If I had to choose a handful of books that made a particular impression, there would be André Breton’s L’amour fou, which I read in 1949, and C. L. R. James’s The Black Jacobins, which I read in French on a train to Bolivia in the late 1950s, as well as his study of Melville, Mariners, Renegades and Castaways. Curiously, when reading Moby Dick some fifteen years earlier I had been struck by the very same sentence from which James took his title. Melville and James are marked by the same refusal of injustice I mentioned earlier. I also found it in José María Arguedas, a Peruvian who wrote an extraordinary autobiographical novel called Los ríos profundos, and in the poetry of another Peruvian, César Vallejo. And of course it’s present in Frantz Fanon. I recall buying Les damnés de la terre in a bookshop on the via Veneto in 4 December 1961—I remember the day exactly because I read the book in one sitting, and it made a big impact on me. I discovered Gramsci around the same time, during a stay in Italy. I also read the work of Raniero Panzieri, Mario Tronti and the group around Quaderni rossi, and of course the writings of Rossana Rossanda, Pietro Ingrao and the Leftist tendencies inside the pci. I became familiar with Subaltern Studies and the work of Ranajit Guha and Partha Chatterjee in the late 1980s. I only really read Edward Thompson in the 1990s. His Making of the English Working Class and Customs in Common lay a lot of emphasis on the category of experience, which in my view is extremely important to Marxist thought.
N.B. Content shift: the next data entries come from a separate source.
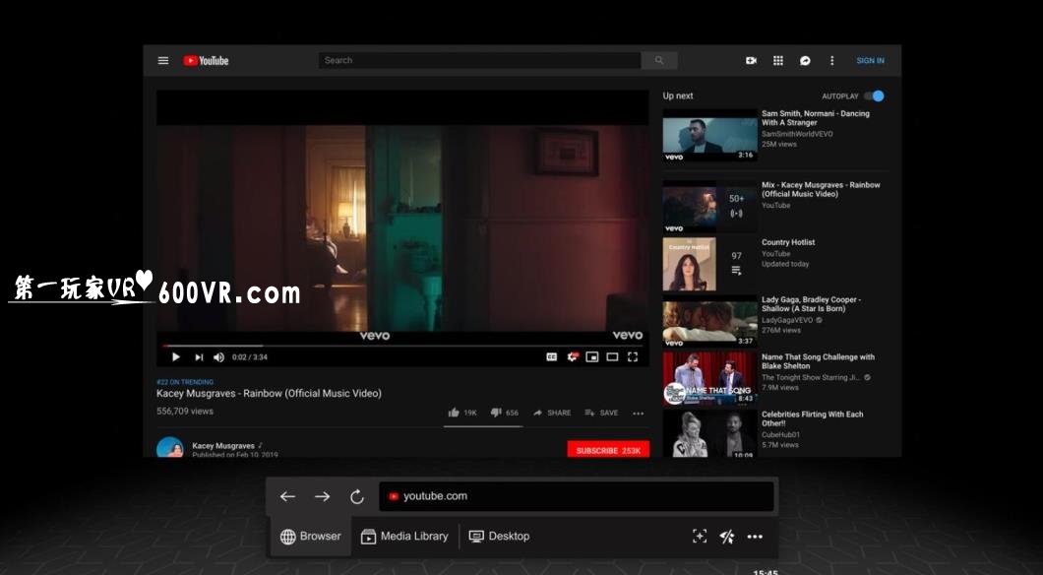Open the video player settings gear
This screenshot has width=1043, height=575.
[x=572, y=357]
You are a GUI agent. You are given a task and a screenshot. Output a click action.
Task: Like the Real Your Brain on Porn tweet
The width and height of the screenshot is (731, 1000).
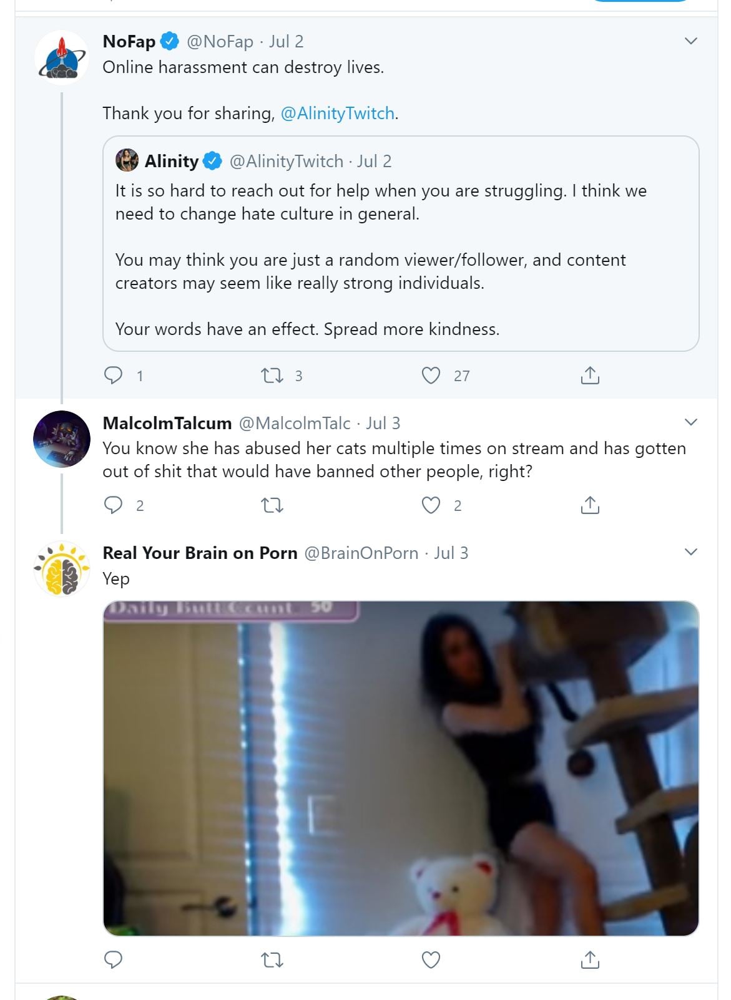pos(431,959)
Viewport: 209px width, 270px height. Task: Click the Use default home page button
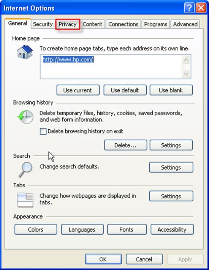(x=125, y=90)
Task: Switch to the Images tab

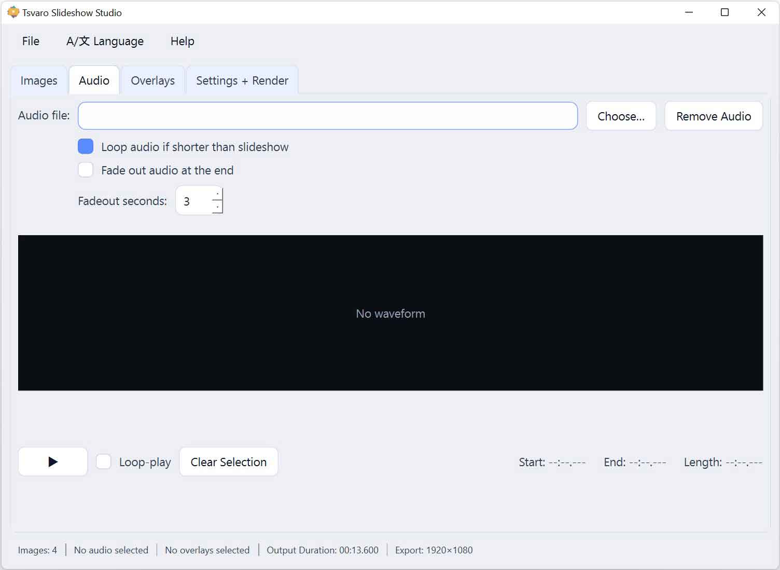Action: [38, 80]
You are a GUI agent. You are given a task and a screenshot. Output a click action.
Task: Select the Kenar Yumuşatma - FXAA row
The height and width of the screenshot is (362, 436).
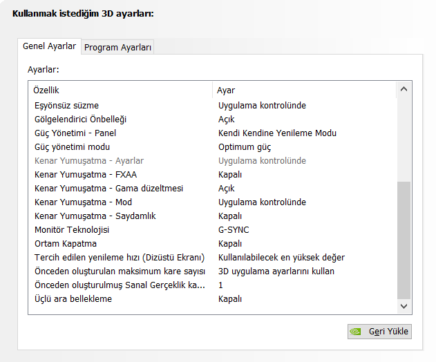(x=85, y=175)
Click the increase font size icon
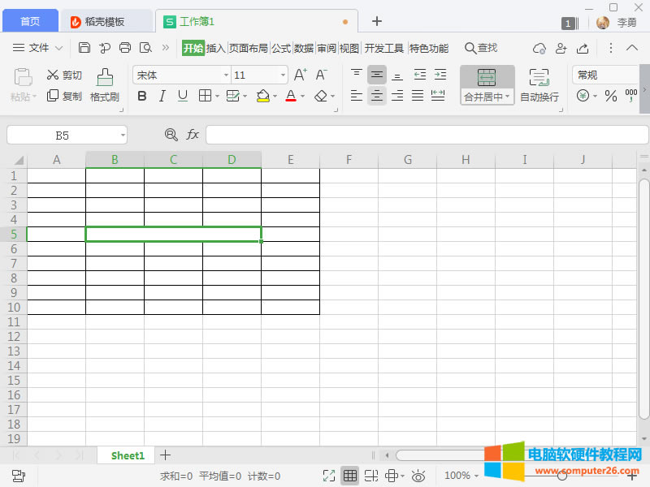The height and width of the screenshot is (487, 650). (300, 75)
Taken together, all of these works have in common a concern with the preoccupations of the people, based on the impulse to understand their world and what motivates them. The reasons why people rise up in revolution are not incidental, they are substantive. In his History of the Russian Revolution, Trotsky writes that the masses didn’t rise up because they were thinking of the future, but because what they were experiencing in the present was intolerable. Walter Benjamin expresses a similar thought in his theses on history. When Guha writes of the ‘autonomous domain’ of the subaltern, and of ways of conducting politics ‘below’ official politics, it comes from his experience as a communist militant in India. In a way, when I wrote on the Mexican Revolution I was concerned with the same phenomena of social life as in Guha’s work, though mine took a more elemental form. Many look at the support for Perón or Cárdenas and say, they were Peronists, or cardenistas. But the parties in question were just the epiphenomenal form taken by the desires of all these people. Parties often think they are the ones organizing and instructing the people on how to mobilize, but that’s not the case—they were the best institutional form for securing particular ends, and the impulse comes from elsewhere, from long years of suffering, from an intolerable reality.
1 Comments:
In 1966 I took part in the smallest demo I have ever been on. Fifteen of us marched from Marble Arch to the Mexican embassy to demand the release from jail of Adolfo Gilly As it was Sunday afternoon the embassy was closed, so we put our request through the letter-box.
What Gilly minimises in the NLR piece is that for many years he was a follower of Juan Posadas. Posadas is best known for his belief in flying saucers, but a central plank of Posadist policy was the demand for a preemptive Russian nuclear strike. For some reason this never really caught on with the Western working class.